» **QUOTED TEXT**:
■ ■ ■ ■

Military use of space

If space is just another part of the human environment, will we extend all our activities into it? Space 'assets' - satellites, launchers, associated ground infrastructure - are crucial to modern security and defence. The ability to monitor 'the other side' has been credited with helping to stabilize the Cold War and prevent the ultimate catastrophe of global nuclear war, which was a very real danger until quite recently. But military actions in space are supposed to be forbidden under UN treaties (see lecture 7). Can we, and should we, militarize space? Can we avoid it?

Launch vehicles

The first launch vehicles were missiles, developed for the purpose of dropping nuclear weapons on cities but adapted to launch satellites. Wernher von Braun and Sergei Korolev, the architects of the US and Soviet space programs, began their careers designing missiles and only dreaming of space. Today, Russian missiles which have to be eliminated under the conditions of the Strategic Arms Reduction Treaty are being converted into satellite launchers (Kosmotras). The links between military and civilian space programs are difficult to separate. In the US, NASA and the Pentagon have separate space programs, but the civilian/military distinction is not so clear in many other jurisdictions.
ISC Kosmotras
US launch vehicles
Launch vehicles - general

'Spy' satellites

Surveillance from orbit may have helped defuse the Cold War, and it is certainly important today for military and national security operations. Beginning with high resolution photography, surveillance has expanded to include electronic intelligence gathering. Early imaging satellites returned film in re-entry capsules, but now transmit their data. Commercial imaging satellites are now nearly as good as 'spy' satellites, so military users often buy commercial data rather than obtaining their own. During specific operations (such as in Iraq recently) the military will sometimes buy all available images exclusively, to prevent their use by the enemy.
Space Surveillance
US Air Force Space Command
Spy Satellites

Global Positioning System

GPS lets you find out where you are - but that is also essential for many military tasks such as dropping a bunker-buster bomb on the high value target of your choice. GPS was first developed for military uses, and only then opened for civilian applications. In time of war the civil version can be shut down or degraded to hinder enemy use. Russia has its own GPS, called Glonass. Europe is starting to build one called Galileo.
GPS (courtesy Peter H. Dana, The Geographer's Craft Project, Department of Geography, The University of Colorado at Boulder.)

Weather and Communications Satellites

These systems are also essential for military operations. Although there are commercial systems with similar capabilities, Armed Forces around the world have their own parallel systems for security reasons. All these surveillance, GPS, communications and weather satellites make up the 'space assets' which shape warfare today. If they are so important, could they come under attack? (for instance, sensors blinded by lasers?). Should they be defended? Is this how space gets militarized?
Protection of Space Assets - PDF file.
Military weather satellites
Military communication satellites

Star Wars?

■ ■ ■ ■

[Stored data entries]
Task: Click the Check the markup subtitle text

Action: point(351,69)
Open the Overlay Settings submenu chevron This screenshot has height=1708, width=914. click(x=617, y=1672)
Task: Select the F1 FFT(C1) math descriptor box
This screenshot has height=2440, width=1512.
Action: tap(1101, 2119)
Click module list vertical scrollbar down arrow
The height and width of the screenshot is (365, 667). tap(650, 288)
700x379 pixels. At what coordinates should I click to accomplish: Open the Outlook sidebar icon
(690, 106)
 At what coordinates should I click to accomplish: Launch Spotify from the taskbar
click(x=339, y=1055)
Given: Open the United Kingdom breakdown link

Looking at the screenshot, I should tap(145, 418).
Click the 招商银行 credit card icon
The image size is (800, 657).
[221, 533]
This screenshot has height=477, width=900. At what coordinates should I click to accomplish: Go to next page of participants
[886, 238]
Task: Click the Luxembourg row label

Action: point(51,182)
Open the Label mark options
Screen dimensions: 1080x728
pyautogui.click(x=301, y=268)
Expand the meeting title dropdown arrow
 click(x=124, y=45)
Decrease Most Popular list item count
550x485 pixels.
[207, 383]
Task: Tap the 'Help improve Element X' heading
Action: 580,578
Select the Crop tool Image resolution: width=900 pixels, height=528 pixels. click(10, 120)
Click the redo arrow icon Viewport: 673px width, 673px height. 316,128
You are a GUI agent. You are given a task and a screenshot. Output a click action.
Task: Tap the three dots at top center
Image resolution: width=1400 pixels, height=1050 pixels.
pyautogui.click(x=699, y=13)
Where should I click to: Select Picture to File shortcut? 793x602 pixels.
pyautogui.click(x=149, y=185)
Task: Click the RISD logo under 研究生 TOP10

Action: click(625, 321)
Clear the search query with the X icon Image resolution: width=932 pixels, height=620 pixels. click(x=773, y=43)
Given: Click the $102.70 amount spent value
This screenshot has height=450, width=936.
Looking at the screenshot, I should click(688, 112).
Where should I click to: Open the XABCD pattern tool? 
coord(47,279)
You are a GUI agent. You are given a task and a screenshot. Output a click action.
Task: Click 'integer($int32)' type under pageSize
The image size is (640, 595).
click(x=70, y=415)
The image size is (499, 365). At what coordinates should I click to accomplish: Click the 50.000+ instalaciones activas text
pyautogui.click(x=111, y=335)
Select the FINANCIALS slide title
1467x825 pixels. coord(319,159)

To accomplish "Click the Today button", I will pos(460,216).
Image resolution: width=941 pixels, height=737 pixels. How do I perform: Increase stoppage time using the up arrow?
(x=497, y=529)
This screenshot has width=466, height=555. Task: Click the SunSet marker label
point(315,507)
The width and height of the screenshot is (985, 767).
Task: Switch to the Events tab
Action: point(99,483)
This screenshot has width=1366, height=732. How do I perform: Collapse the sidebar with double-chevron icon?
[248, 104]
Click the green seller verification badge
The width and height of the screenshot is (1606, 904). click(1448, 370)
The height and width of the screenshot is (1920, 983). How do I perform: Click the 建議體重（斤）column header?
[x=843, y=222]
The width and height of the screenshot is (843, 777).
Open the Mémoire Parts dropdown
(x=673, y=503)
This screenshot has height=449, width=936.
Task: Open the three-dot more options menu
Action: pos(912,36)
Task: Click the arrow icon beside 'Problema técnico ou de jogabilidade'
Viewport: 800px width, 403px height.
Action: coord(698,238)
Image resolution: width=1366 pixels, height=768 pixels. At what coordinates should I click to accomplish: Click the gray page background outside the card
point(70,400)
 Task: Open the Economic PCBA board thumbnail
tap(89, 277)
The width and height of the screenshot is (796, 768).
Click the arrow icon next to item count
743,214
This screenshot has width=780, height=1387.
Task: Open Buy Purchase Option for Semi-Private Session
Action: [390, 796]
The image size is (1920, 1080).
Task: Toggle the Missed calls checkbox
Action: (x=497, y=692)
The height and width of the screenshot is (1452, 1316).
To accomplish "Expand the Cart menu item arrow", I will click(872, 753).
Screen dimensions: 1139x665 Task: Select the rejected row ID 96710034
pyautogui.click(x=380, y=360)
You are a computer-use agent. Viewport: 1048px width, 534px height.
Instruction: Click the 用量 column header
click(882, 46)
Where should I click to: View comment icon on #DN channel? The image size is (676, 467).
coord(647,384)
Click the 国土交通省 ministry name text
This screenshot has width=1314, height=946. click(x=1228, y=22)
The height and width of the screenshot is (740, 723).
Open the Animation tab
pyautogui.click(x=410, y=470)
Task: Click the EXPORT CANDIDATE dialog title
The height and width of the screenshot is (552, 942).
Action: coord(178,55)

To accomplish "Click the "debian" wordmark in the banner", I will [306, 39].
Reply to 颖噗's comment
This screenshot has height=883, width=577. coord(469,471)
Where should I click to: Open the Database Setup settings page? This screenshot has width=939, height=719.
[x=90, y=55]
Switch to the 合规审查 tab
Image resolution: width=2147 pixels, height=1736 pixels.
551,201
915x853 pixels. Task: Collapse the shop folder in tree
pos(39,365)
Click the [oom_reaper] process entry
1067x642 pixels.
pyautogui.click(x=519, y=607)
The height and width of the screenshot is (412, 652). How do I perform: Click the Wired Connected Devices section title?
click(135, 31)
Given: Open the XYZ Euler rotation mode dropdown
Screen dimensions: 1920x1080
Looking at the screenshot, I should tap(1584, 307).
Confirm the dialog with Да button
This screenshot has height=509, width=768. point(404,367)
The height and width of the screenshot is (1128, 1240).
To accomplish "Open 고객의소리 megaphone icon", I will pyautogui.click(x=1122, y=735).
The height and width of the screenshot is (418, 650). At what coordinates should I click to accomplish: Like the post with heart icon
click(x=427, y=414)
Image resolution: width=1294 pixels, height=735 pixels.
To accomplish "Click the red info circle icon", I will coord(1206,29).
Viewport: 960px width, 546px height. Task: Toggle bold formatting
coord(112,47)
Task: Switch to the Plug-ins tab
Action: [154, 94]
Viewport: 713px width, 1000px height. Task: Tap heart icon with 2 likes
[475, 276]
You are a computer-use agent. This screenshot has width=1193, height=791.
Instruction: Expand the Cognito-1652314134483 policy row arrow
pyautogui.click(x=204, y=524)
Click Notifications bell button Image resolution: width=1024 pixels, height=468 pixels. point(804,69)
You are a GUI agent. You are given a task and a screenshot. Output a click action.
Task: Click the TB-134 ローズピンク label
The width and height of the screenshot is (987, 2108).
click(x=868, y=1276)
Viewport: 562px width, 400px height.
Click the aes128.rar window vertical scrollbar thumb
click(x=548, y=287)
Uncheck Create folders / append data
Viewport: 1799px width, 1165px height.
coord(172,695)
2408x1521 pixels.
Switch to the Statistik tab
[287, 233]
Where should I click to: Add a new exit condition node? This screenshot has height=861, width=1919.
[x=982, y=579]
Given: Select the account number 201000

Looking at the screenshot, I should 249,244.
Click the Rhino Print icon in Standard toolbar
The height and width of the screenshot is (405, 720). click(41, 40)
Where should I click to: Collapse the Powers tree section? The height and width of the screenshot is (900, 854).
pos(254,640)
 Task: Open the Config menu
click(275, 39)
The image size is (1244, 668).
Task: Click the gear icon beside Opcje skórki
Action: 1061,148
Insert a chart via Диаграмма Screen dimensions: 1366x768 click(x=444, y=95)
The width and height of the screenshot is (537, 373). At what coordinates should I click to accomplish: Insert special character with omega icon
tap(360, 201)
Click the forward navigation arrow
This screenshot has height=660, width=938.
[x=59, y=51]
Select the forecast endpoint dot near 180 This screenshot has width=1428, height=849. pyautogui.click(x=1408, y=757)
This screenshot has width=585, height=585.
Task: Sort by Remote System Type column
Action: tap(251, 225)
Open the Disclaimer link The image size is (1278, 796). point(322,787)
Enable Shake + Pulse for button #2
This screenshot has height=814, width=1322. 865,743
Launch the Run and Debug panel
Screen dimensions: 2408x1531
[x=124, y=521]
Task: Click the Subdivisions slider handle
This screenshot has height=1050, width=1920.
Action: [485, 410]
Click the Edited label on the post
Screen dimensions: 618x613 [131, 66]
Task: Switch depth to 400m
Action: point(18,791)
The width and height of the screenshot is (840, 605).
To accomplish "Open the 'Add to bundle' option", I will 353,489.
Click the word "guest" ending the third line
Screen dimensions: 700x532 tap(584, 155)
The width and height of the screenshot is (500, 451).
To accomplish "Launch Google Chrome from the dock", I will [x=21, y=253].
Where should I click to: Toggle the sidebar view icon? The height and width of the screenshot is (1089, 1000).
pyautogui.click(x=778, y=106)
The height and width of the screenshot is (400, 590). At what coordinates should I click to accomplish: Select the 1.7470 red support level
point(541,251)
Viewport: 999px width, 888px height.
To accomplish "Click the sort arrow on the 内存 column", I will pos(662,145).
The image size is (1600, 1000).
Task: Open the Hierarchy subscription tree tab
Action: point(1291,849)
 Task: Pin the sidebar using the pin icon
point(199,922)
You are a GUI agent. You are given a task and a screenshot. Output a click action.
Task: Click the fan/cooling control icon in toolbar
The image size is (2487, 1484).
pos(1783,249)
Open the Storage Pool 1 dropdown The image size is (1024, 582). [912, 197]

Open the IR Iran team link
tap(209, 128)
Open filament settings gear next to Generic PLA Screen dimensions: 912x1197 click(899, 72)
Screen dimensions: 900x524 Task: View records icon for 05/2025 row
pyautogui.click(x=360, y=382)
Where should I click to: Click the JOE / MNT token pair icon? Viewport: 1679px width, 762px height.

■ ■ ■ ■

» **REQUIRED TASKS**:
1) According to the text on military use of space, what is the name of Russia's own GPS?
2) Update the passage of the text on military use of space from "Space Surveillance" to "one called Galileo.", with "Glonass" replaced by "GLONASS".

» **ANSWER LIST**:
1) Glonass

2)
Space Surveillance
US Air Force Space Command
Spy Satellites

Global Positioning System

GPS lets you find out where you are - but that is also essential for many military tasks such as dropping a bunker-buster bomb on the high value target of your choice. GPS was first developed for military uses, and only then opened for civilian applications. In time of war the civil version can be shut down or degraded to hinder enemy use. Russia has its own GPS, called GLONASS. Europe is starting to build one called Galileo.